Helvetic Clinics
- Industry: Dental clinic, Medical tourism
- Founded: Not specified
- Founders: Jean Francois Empain, Pierre Chaker
- Headquarters: Switzerland
- Area served: Hungary, Switzerland, Luxembourg
- Services: Dental implants, full-mouth restorations, cosmetic dentistry, oral surgery
- Website: helvetic-clinics.co.uk

= Helvetic Clinics =

Swiss-based dental support organization

Helvetic Clinics is a Swiss-based dental clinic group and dental support organization that operates primarily within the European medical tourism sector. The company was founded by Jean Francois Empain, son of the notable industrialist Édouard-Jean Empain, and Pierre Chaker. While headquartered in Switzerland, its flagship and best-known clinical operation is located in Budapest, Hungary, a city renowned as a major hub for dental tourism.

The group specializes in providing comprehensive and complex dental services, particularly full-mouth restorations and implantology, to an international patient base, primarily from Western European countries such as France, the United Kingdom, and Switzerland. Helvetic Clinics is recognized for its "Clinic-Hotel" concept, which integrates a dental clinic and patient accommodation within the same facility.

== History and Founding ==

Helvetic Clinics was established by Jean Francois Empain and Pierre Chaker to capitalize on the growing demand for high-quality, affordable dental care in Europe. The founders identified a significant cost disparity between dental services in Western European nations and those in Central European countries like Hungary. Their vision was to create a clinic that offered Swiss standards of quality and patient care at Hungarian price points, directly targeting the cross-border healthcare market.

== Business Model and Operations ==
The operational framework of Helvetic Clinics is centered around a medical tourism model.

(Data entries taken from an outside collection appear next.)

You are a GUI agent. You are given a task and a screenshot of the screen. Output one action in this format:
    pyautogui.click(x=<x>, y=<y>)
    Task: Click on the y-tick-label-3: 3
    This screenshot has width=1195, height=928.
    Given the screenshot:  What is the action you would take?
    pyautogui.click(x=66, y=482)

=== The Medical Tourism Model ===
The core of Helvetic Clinics' business is medical tourism. It primarily targets patients from developed countries in Western Europe, such as France, the UK, and Switzerland, who are seeking high-quality dental care at lower prices. The company claims that patients can achieve treatment cost savings of 30–80% compared to their home countries. This practice of traveling for high-value procedures is a core component of the modern dental treatment abroad industry. This model has contributed to Hungary's reputation as a popular destination for dental tourism, a trend also observed in other countries, with hubs like Antalya in Turkey emerging as major destinations for international patients.

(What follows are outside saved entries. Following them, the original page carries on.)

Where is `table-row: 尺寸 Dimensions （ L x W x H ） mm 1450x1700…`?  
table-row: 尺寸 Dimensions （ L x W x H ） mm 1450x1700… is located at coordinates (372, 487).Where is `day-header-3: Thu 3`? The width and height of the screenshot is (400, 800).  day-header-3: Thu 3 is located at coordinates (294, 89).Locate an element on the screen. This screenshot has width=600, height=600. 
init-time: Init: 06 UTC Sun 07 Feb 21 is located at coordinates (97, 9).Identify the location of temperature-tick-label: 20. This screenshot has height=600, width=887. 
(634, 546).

=== The "Clinic-Hotel" Concept ===
A key innovation and differentiator for Helvetic Clinics is its "Clinic-Hotel" concept in Budapest. The clinic is physically integrated into the same building as the 12 Revay Hotel, a modern hotel in the city center.
This model has been highlighted as a significant factor in the clinic's high patient satisfaction ratings and its overall market success.

=== Services and Clinical Team ===
Helvetic Clinics focuses on advanced and comprehensive dental procedures. Their primary services include:

Implantology: Placement of dental implants to replace missing teeth.

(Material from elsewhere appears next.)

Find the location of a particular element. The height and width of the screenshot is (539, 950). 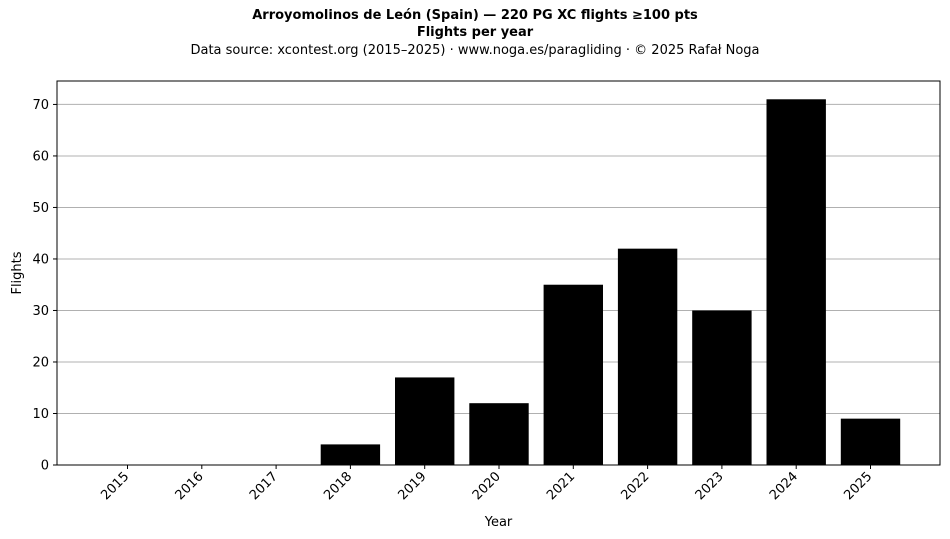

y-axis-ticks: 0 10 20 30 40 50 60 70 is located at coordinates (44, 286). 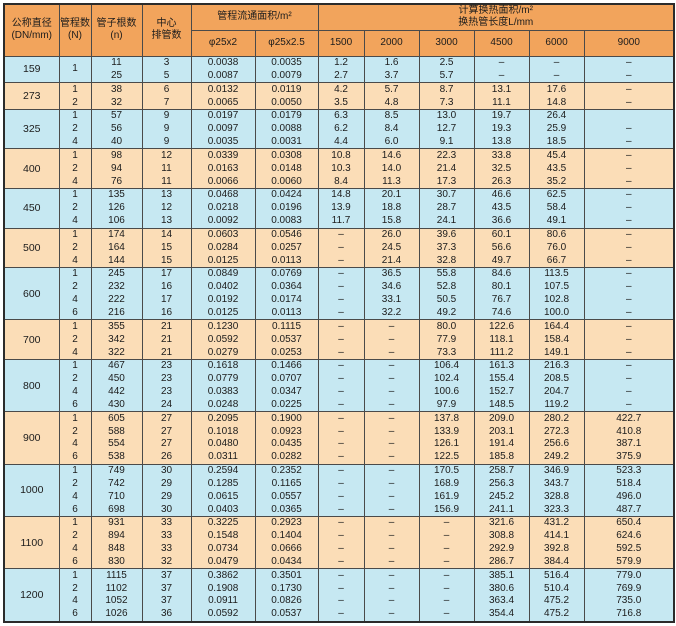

Full-Mouth Restorations: Complex cases involving a combination of implants, crowns, bridges, and veneers to rebuild an entire smile.

Cosmetic Dentistry: Procedures such as veneers, teeth whitening, and aesthetic crowns.

Oral Surgery: Including extractions and bone grafting.

The clinical team in Budapest consists of approximately ten highly specialized dentists, supported by a larger team of over 100 staff members, including dental hygienists, assistants, and patient coordinators.